Le gouvernement français a pour sa part fait savoir qu'il serait attentif aux conséquences sur l'emploi, sur la recherche et développement et sur l'ensemble de la filière télécom en France du projet de fusion. D'ailleurs, les directeurs généraux des deux groupes - Rajeev Suri pour Nokia et Michel Combes pour Alcatel-Lucent - sont reçus ce mardi, à 15h15, par François Hollande. 

D'après une source citée par Reuters, Zaoui&Co serait la banque de conseil d'Alcatel et JPMorgan celle de Nokia.

"Une éventuelle fusion complète"

"Nokia et Alcatel-Lucent confirment être en discussions avancées concernant une éventuelle fusion complète, qui prendrait la forme d'une offre publique d'achat de Nokia sur Alcatel-Lucent", a indiqué Nokia dans un communiqué ce 14 avril, soulignant qu'il n'y avait "pas de certitude à ce stade" que ces négociations aboutissent.

Nokia n'a donné aucun détail supplémentaire, n'évoquant aucun montant ni les raisons qui l'ont poussé à s'intéresser à Alcatel-Lucent.

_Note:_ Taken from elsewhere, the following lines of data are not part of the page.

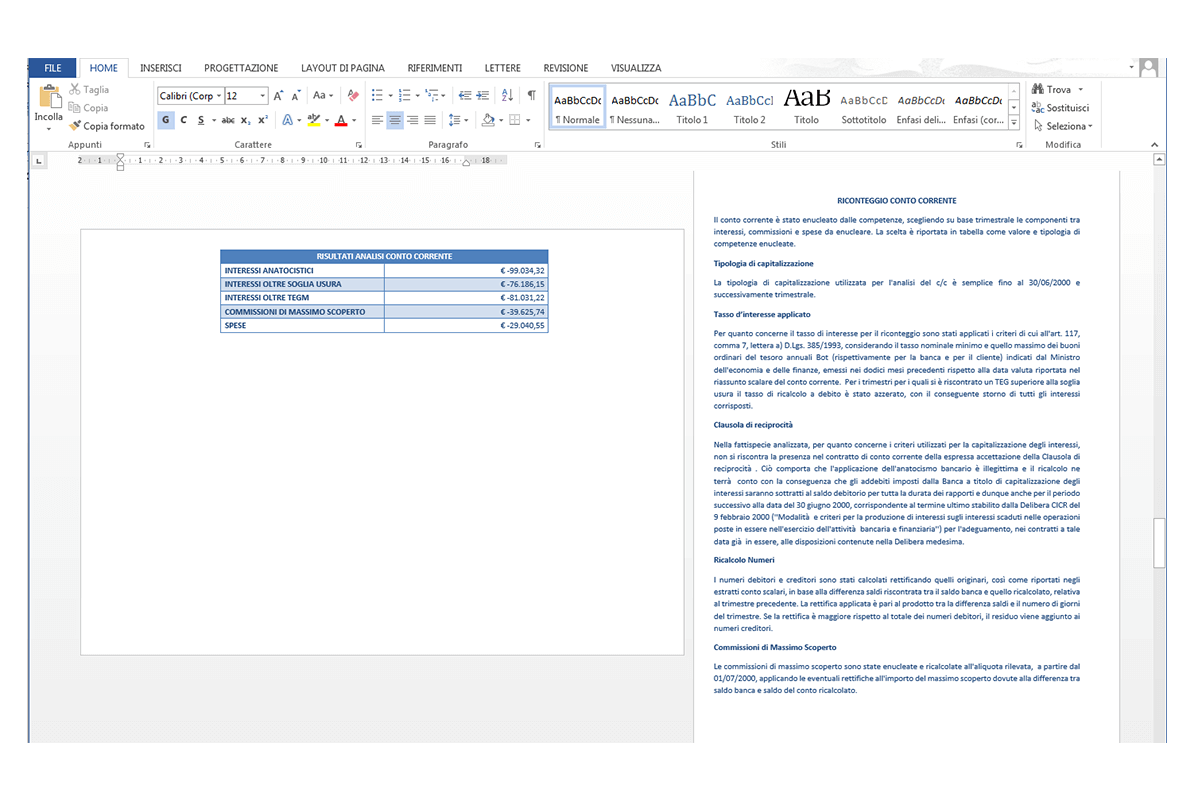The height and width of the screenshot is (800, 1193).
Task: Toggle center alignment button
Action: pyautogui.click(x=395, y=120)
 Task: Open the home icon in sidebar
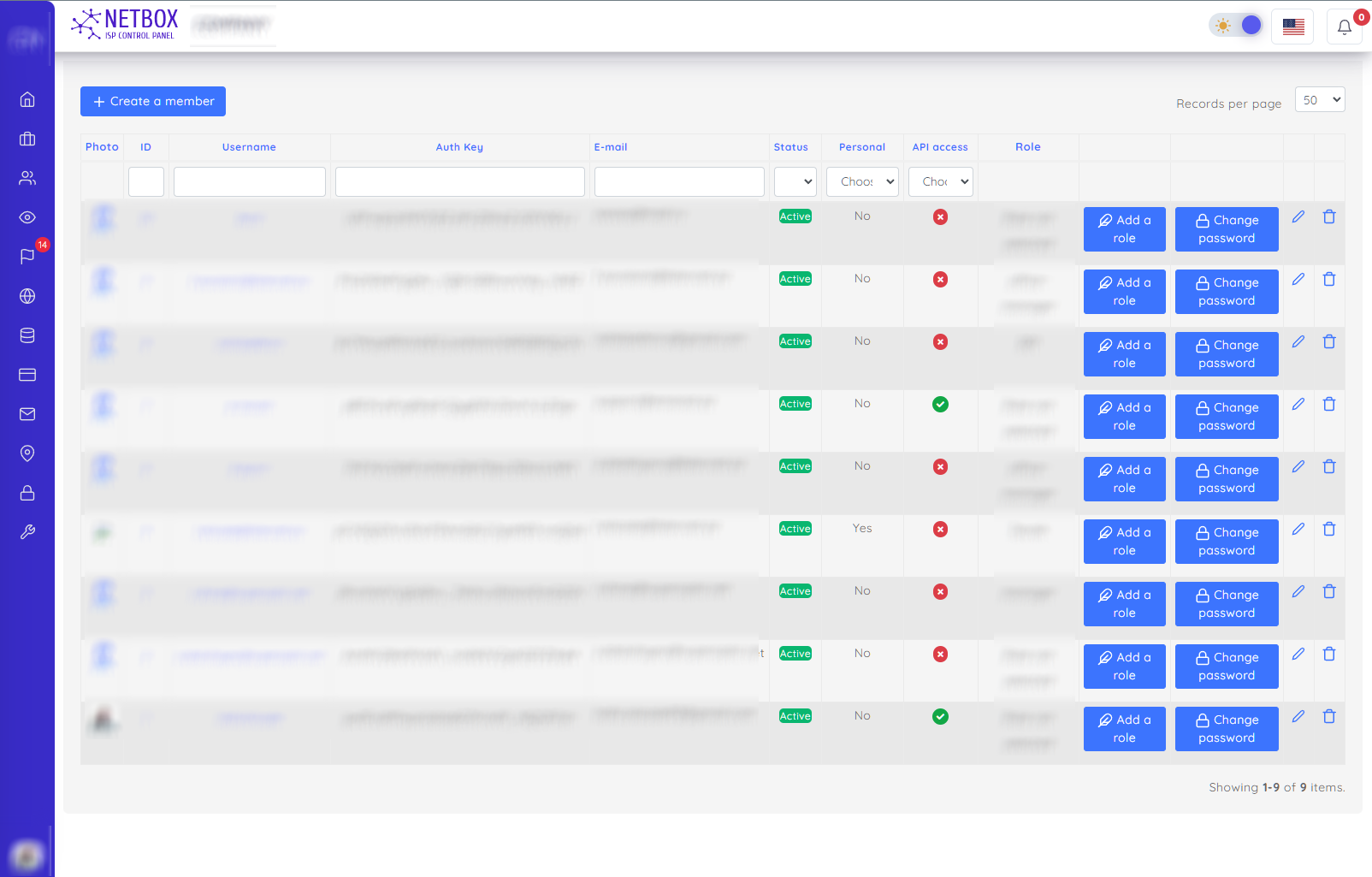pos(27,99)
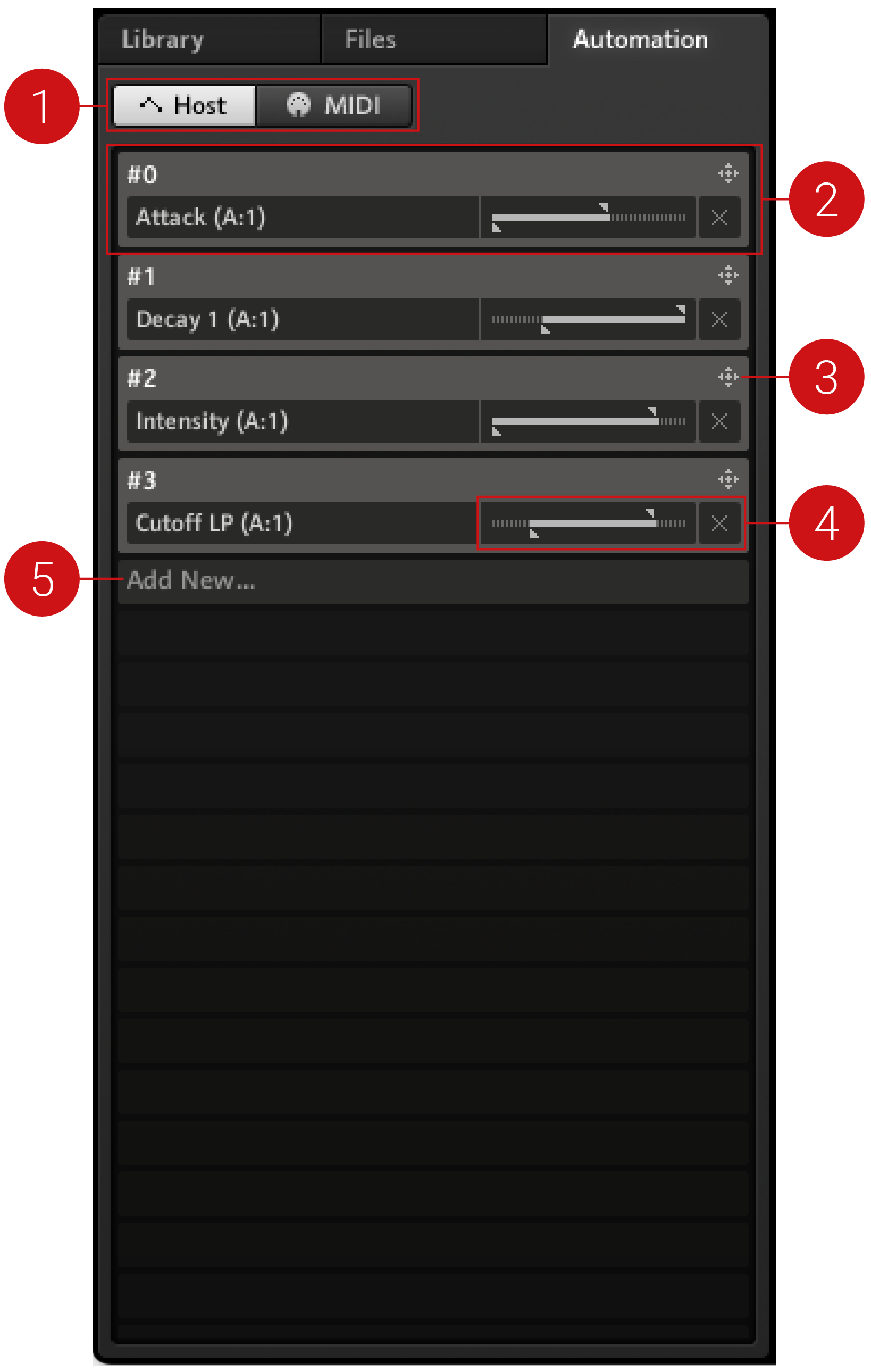871x1372 pixels.
Task: Switch automation mode to Host
Action: (184, 105)
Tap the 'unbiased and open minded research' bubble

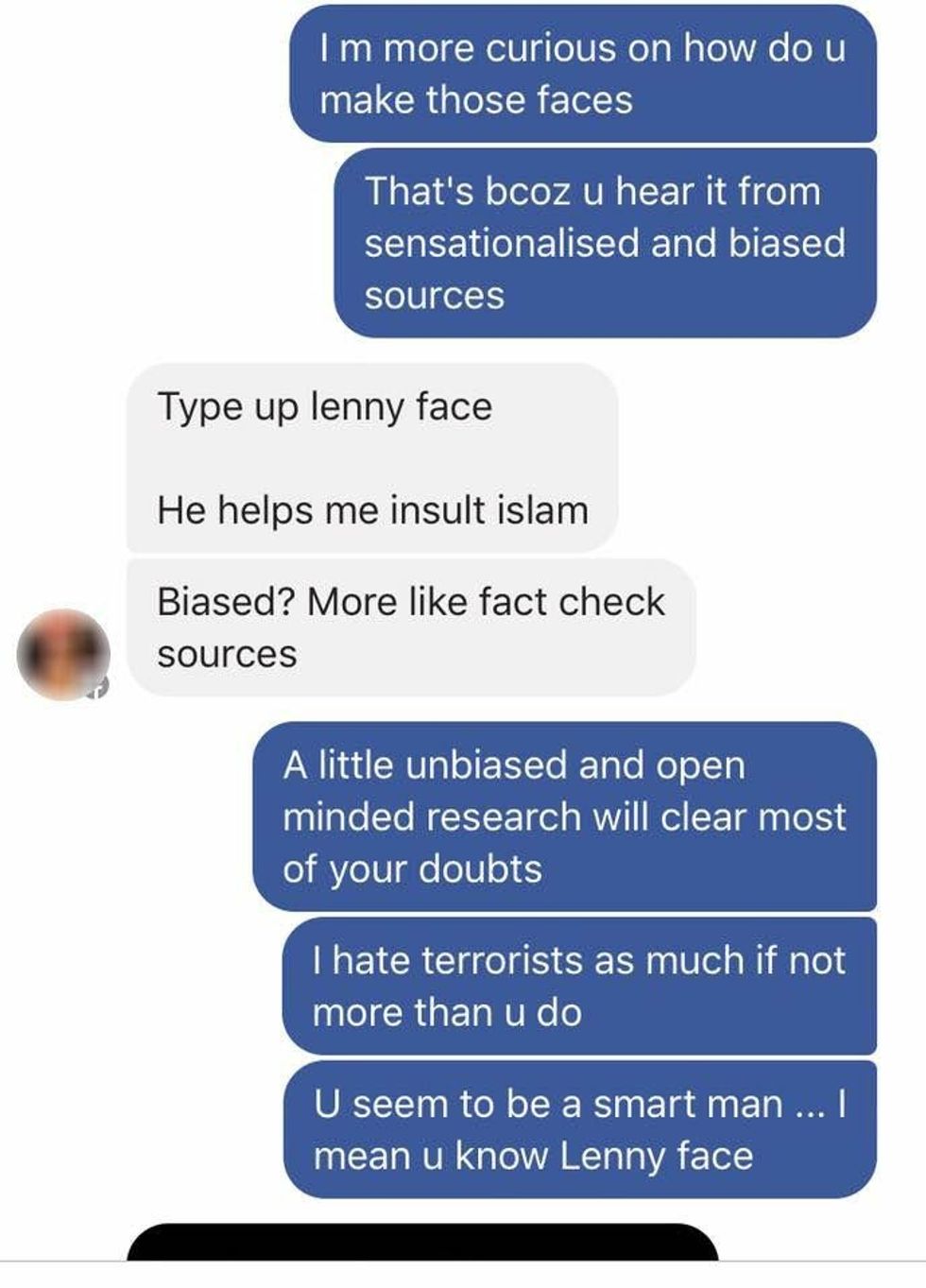coord(564,816)
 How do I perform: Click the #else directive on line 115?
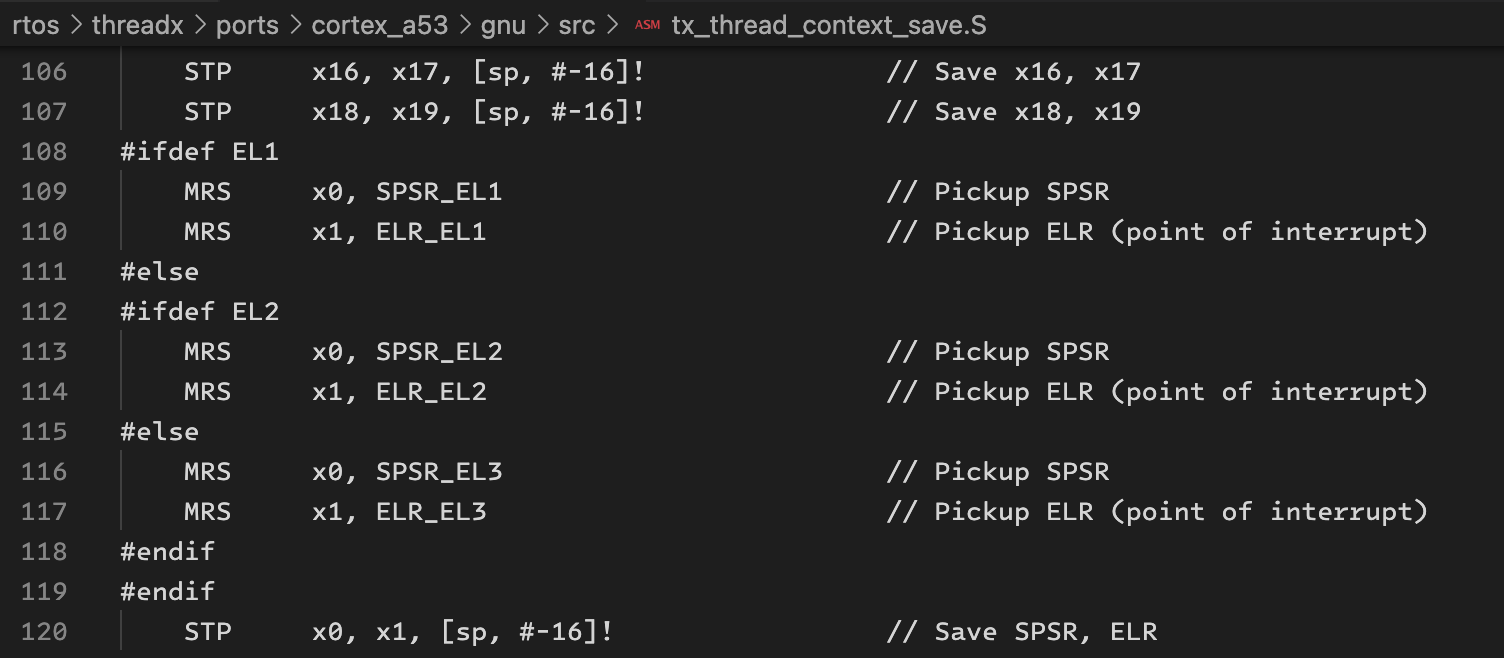pyautogui.click(x=159, y=432)
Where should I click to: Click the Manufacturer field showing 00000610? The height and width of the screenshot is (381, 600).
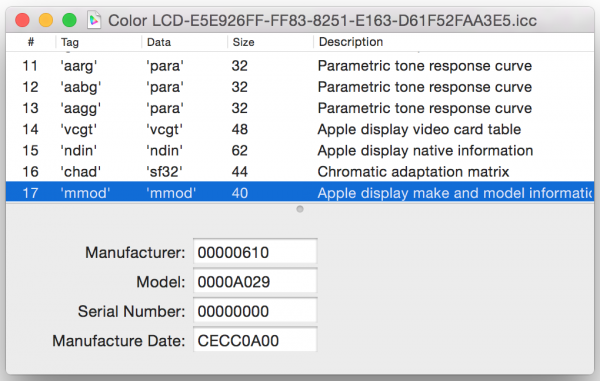[255, 252]
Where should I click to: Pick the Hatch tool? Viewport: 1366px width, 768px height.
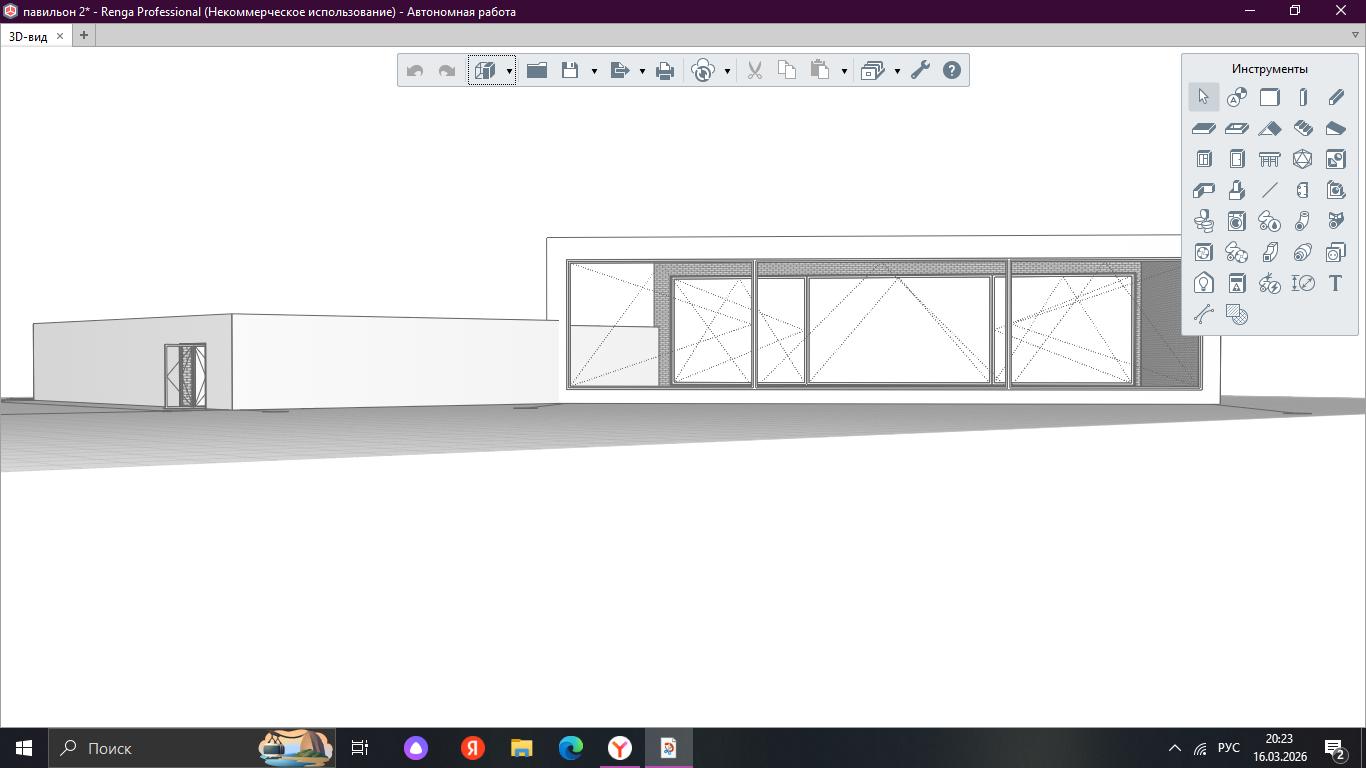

Le finlandais, numéro un mondial des téléphones portables pendant une dizaine d'années avant d'être dépassé par le sud-coréen Samsung, avait cédé en avril 2014 son activité téléphones portables et tablettes au géant américain du logiciel Microsoft. Depuis, il a gardé dans ses coffres l'essentiel des 5,4 milliards d'euros tirés de cette vente.

Nokia plonge, Alcatel bondit

Lundi, l'agence financière Bloomberg et le quotidien français Les Échos affirmaient qu'Alcatel-Lucent négociait la cession de ses activités mobiles à Nokia, soit une partie du groupe seulement. Des spéculations sur un éventuel rapprochement ou une transaction entre les deux sociétés avaient déjà eu cours fin 2014, sans se concrétiser.

Bloomberg soulignait lundi que Nokia cherchait à s'assurer la bienveillance des autorités françaises, précisant que "des responsables du gouvernement travaillent avec des conseillers" sur un montage préservant des emplois de recherche et développement en France. Pour le finlandais, l'intérêt serait de grandir face à son grand rival Ericsson.

L'idée de Nokia était cependant mal accueillie par les investisseurs, l'action perdant -6,44% à la Bourse d'Helsinki près d'une demi-heure après l'annonce. En revanche, l'action Alcatel a bondi à la Bourse de Paris, de +17%, pour atteindre son plus haut niveau depuis juin 2008, à 4,572 euros.

Nokia emploie près de 55.000 personnes dans le monde, et Alcatel-Lucent près de 53.000.